Arbeitsaufträge:
a: Beantworte anhand des Textauszugs jeweils kurz:
(i) Mit welchem Fahrzeug fährt Albin Dimnik in der amüsanten Vorstellung den Engeln um die Ohren?
(ii) Was hat die Schiffchen in den Nähmaschinen einst abgelöst?
(iii) Wem gehört der Cadillac, an dem Albin Dimnik auf der Nahaufnahme steht?
b: Schreib aus dem Textauszug den Abschnitt von „Wir benutzen Dinge“ bis „erste Pannen auftreten.)“ Wort für Wort ab.

Feinmechaniker Karl Lagler

Ich mach mir deshalb aber kein schweres Herz, sondern schau, wo ich handlungsfähig bleib. Es gibt genug zu tun. An Albin Dimnik (†) wird noch zu erinnern ein. Der verließ uns kürzlich für immer. (Amüsante Vorstellung, wie er mit seinem Wolsley Roadster den Engeln um die Ohren fährt.)

Kürzlich konnte ich Karl Lagler besuchen. Hände, um damit Häuser einzureißen; so meint man. Denkste! Feinmechaniker. Da zeigte er mir gerade, was die unter der Nadel hin- und herflitzenden Schiffchen in den Nähmaschinen einst abgelöst hat: rotierende Greifer. Unglaublich knifflige Teile.

Eine meiner letzten Nahaufnahmen von Albin Dimnik (†)
ganz rechts am Cadillac von Charly Haar (links)

Wir benutzen Dinge und denken nicht mehr nach, daß irgendjemand dieses enorme Abstraktionsvermögen haben mußte, einen komplexen Ablauf als mechanisches System zu denken. Das Ablaufschema, ein Algorithmus, bleibt nutzlos, falls man es nicht in eine Komponente aus mehreren Bauteilen übersetzt, welche funktionell und standfest sein muß. (Schließlich soll dann die Maschine als Ganzes eine angemessene Laufzeit haben, bevor erste Pannen auftreten.)

Datenauszug:
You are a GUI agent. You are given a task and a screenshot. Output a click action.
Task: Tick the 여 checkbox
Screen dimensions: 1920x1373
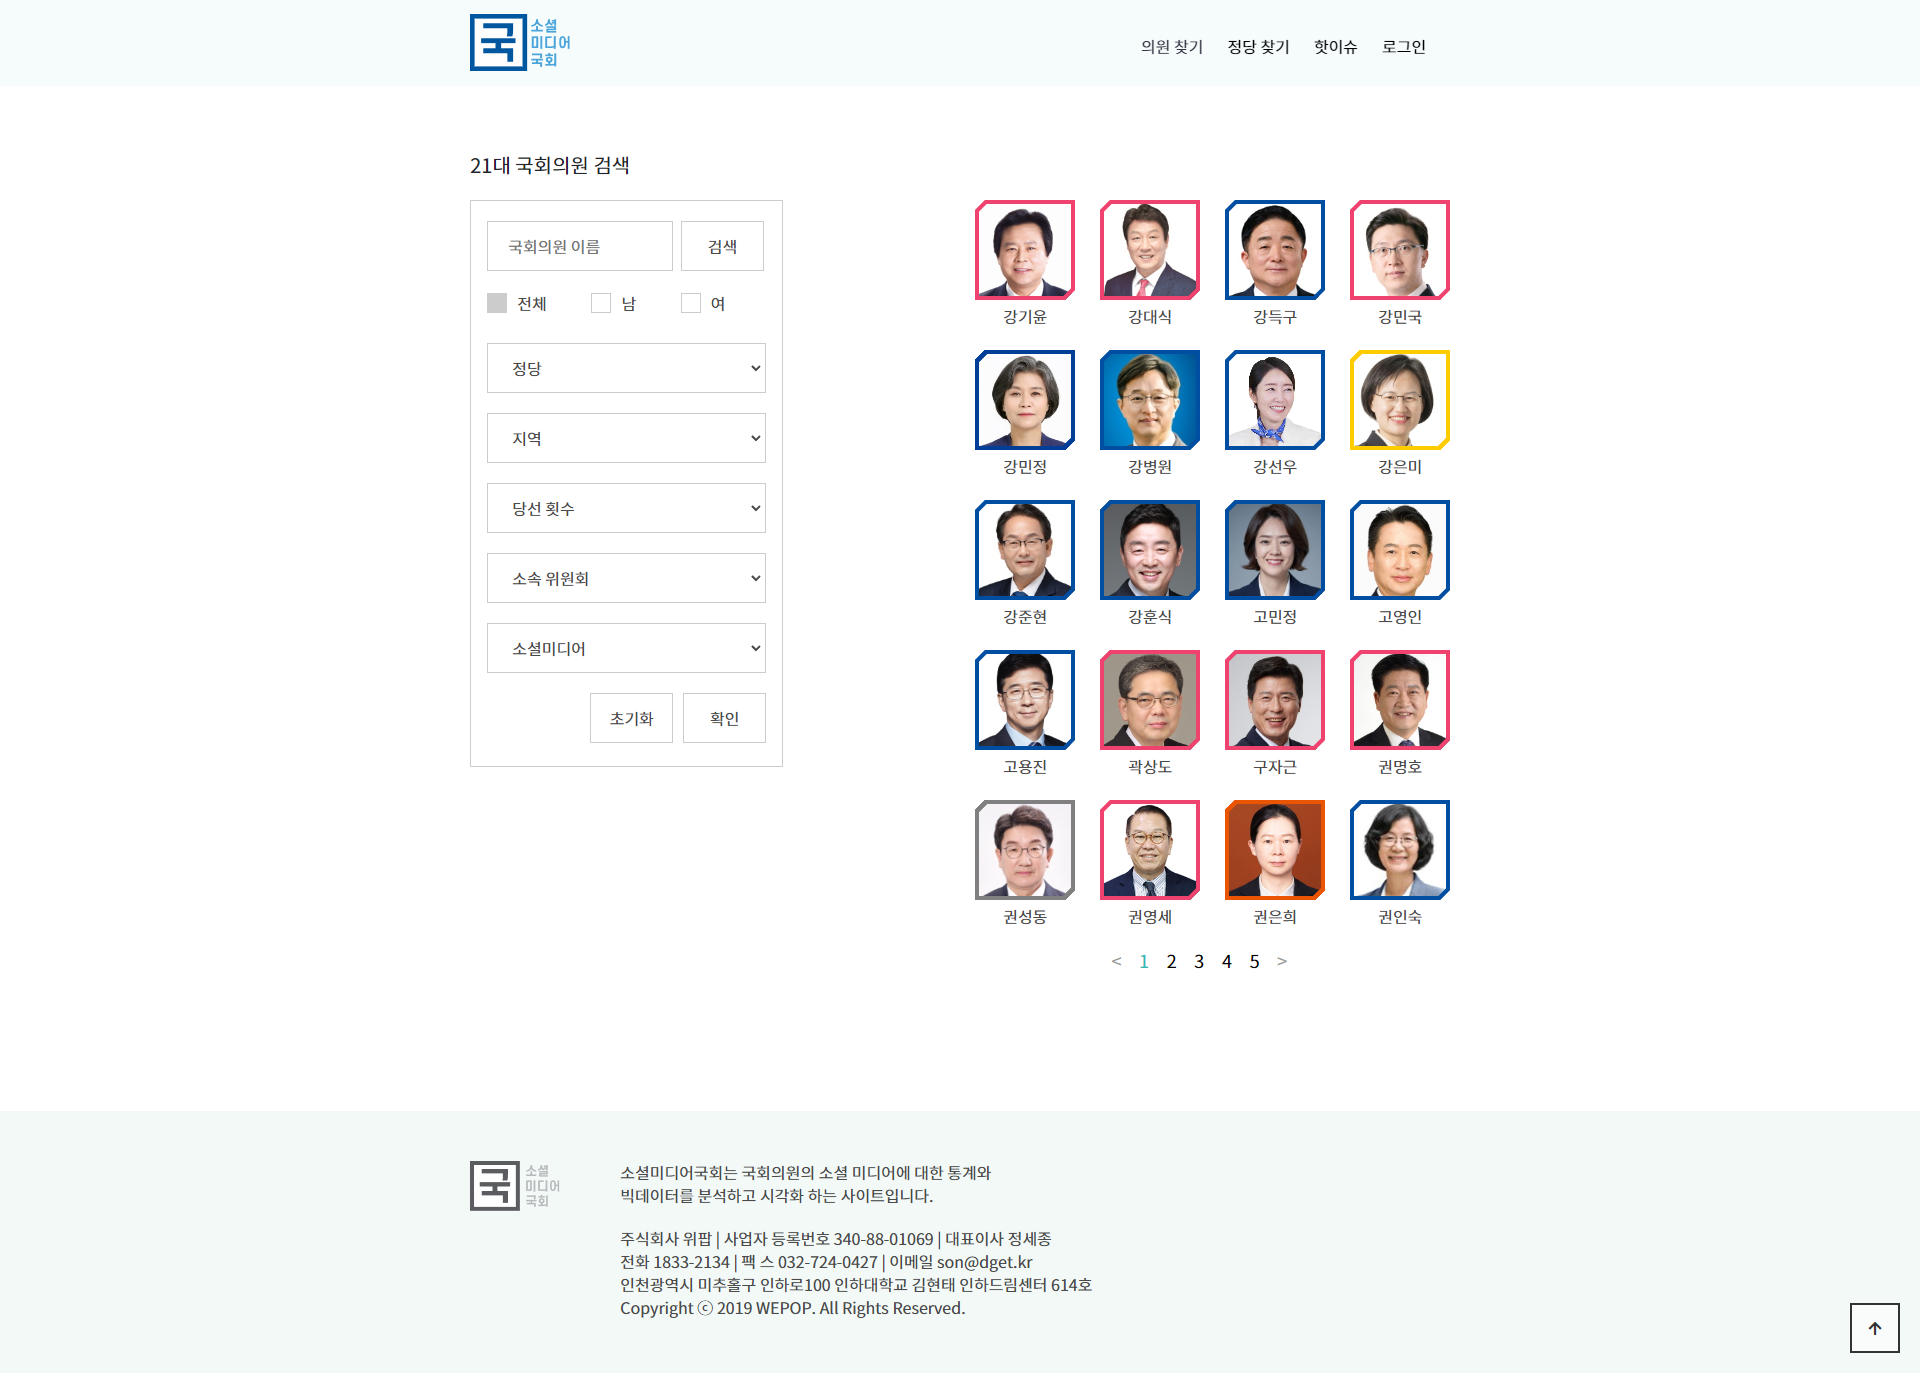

Lösungen im Einzelnen:
a:
(i) Mit seinem Wolsley Roadster.
(ii) Rotierende Greifer.
(iii) Charly Haar.

b:
Wir benutzen Dinge und denken nicht mehr nach, daß irgendjemand dieses enorme Abstraktionsvermögen haben mußte, einen komplexen Ablauf als mechanisches System zu denken. Das Ablaufschema, ein Algorithmus, bleibt nutzlos, falls man es nicht in eine Komponente aus mehreren Bauteilen übersetzt, welche funktionell und standfest sein muß. (Schließlich soll dann die Maschine als Ganzes eine angemessene Laufzeit haben, bevor erste Pannen auftreten.)